Table of Contents
Searching by Subject

Use subject searching to find information ABOUT your topic.

Subject searching is effective because it uses a predetermined controlled vocabulary to express the theme or content of an item.  Most academic libraries, including your college library, use the Library of Congress Subject Headings as their controlled vocabulary.

What is controlled vocabulary?

As you already know, there are many ways to say the same thing in our language. For instance, if someone tells you they saw a cute:

Puppy

Canine
Mutt
Scottish Terrier
You would know that they were saying that they had seen a DOG. Your brain is able to take each of those words and translate them into the concept of DOG.

But a computer is not as smart as you. Unless programmed to do so, when a computer reads the word PUPPY, it only sees a group of letters that are different than the group of letters that make up the word CANINE.

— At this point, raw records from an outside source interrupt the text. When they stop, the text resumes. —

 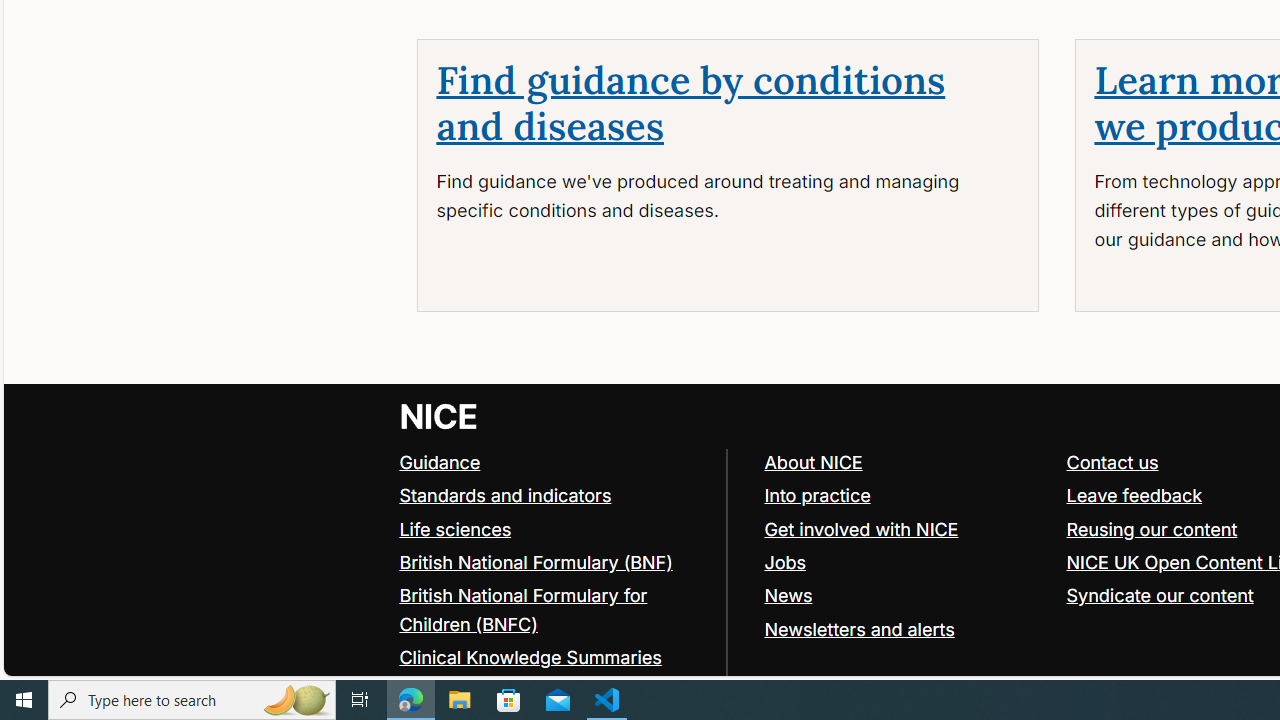 What do you see at coordinates (438, 415) in the screenshot?
I see `'Go to NICE home page'` at bounding box center [438, 415].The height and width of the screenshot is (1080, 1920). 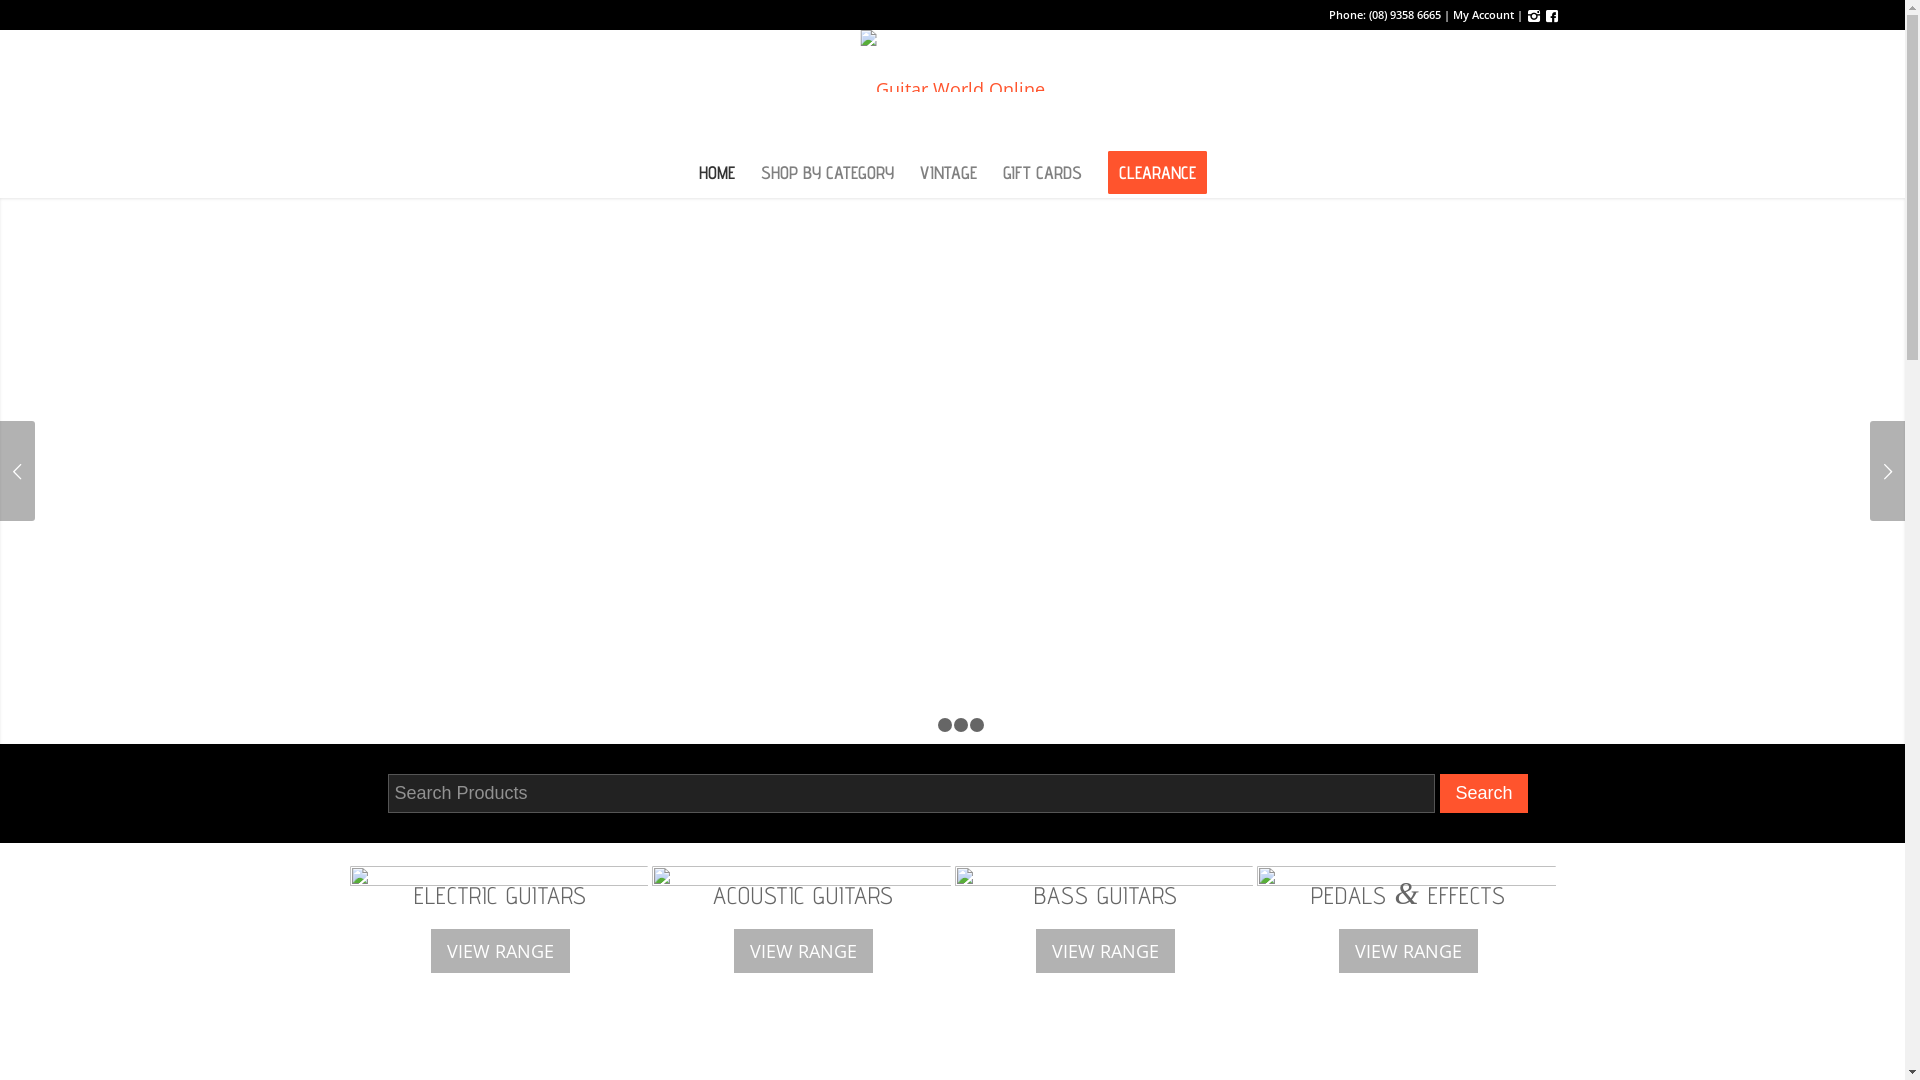 What do you see at coordinates (0, 470) in the screenshot?
I see `'Previous'` at bounding box center [0, 470]. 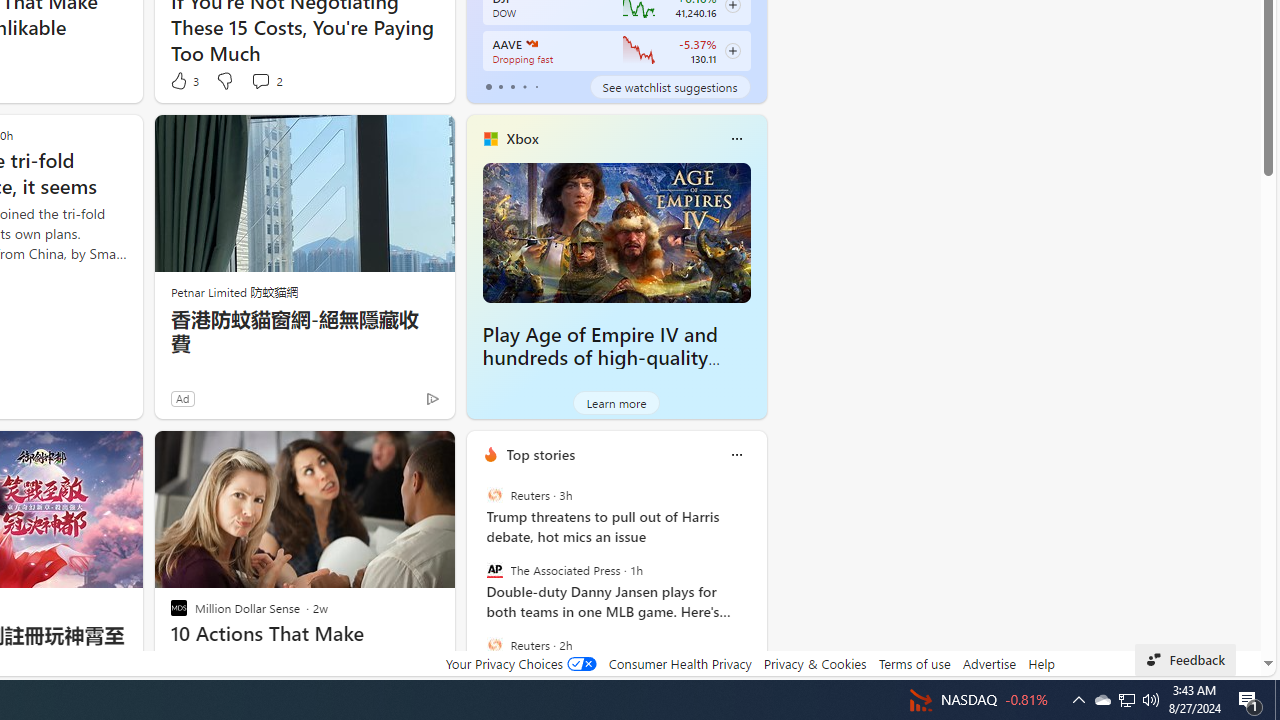 What do you see at coordinates (615, 402) in the screenshot?
I see `'Learn more'` at bounding box center [615, 402].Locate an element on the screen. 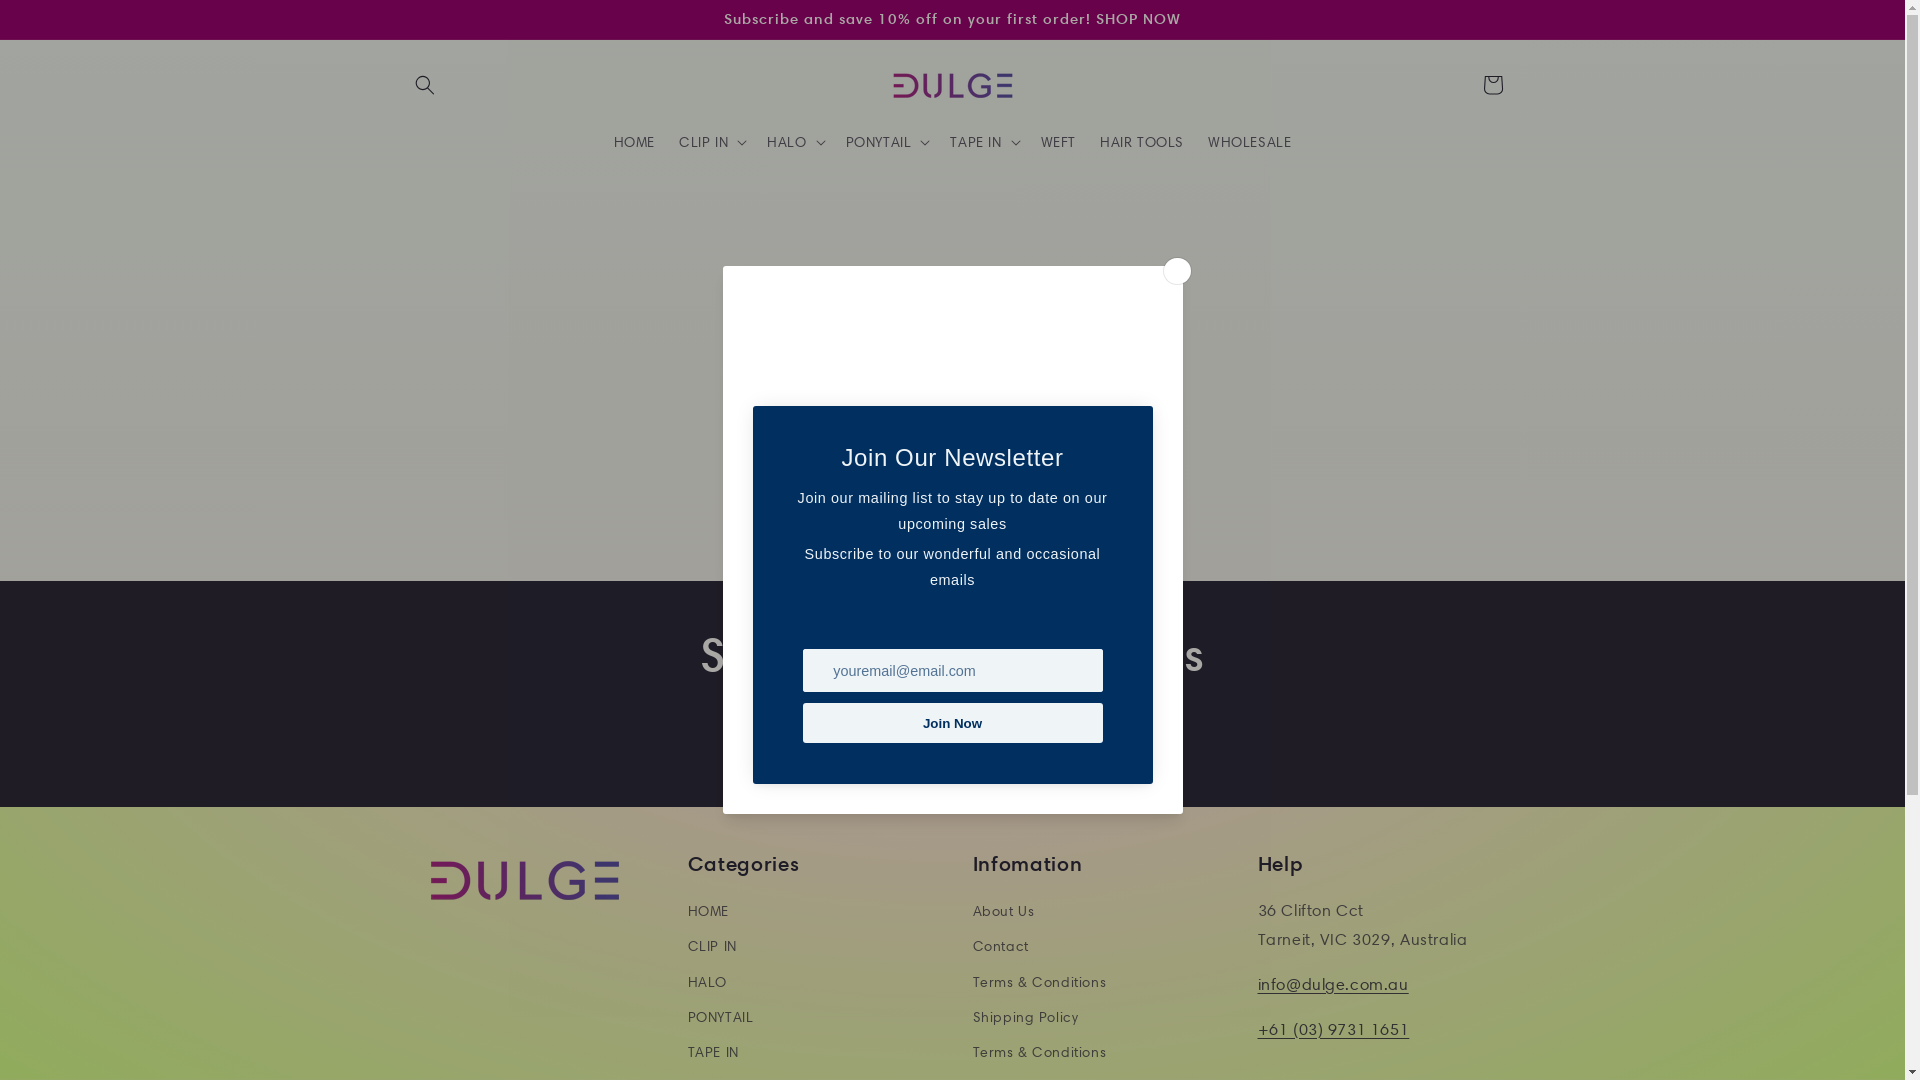 The width and height of the screenshot is (1920, 1080). '+61 (03) 9731 1651' is located at coordinates (1256, 1029).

A subject descriptor is a standardized vocabulary term for words with the same meaning.  Indexers use subject descriptors or subject headings so that they can uniformly categorize different materials on the same subject and provide a consistent term for you to use to retrieve the items you need.

For example, if you did a search for :

puppy training

 
the search would not find the book title: Fido : A Complete Dog Obedience Book From "Desire to Finish." Although this book might be exactly what you're looking for, the search for "puppy training" would not find it because the term that you used is not in the catalog record.  A better way to find everything having to do with training puppies, Scottish Terriers, canines, or mutts is to perform a subject search using the term dogs--training. Dogs--Training is the Library of Congress Subject Heading for this topic and is used to identify every item in the library catalog on the subject.

When doing a subject search, type double hyphens (--) in between the main topic and sub-topics.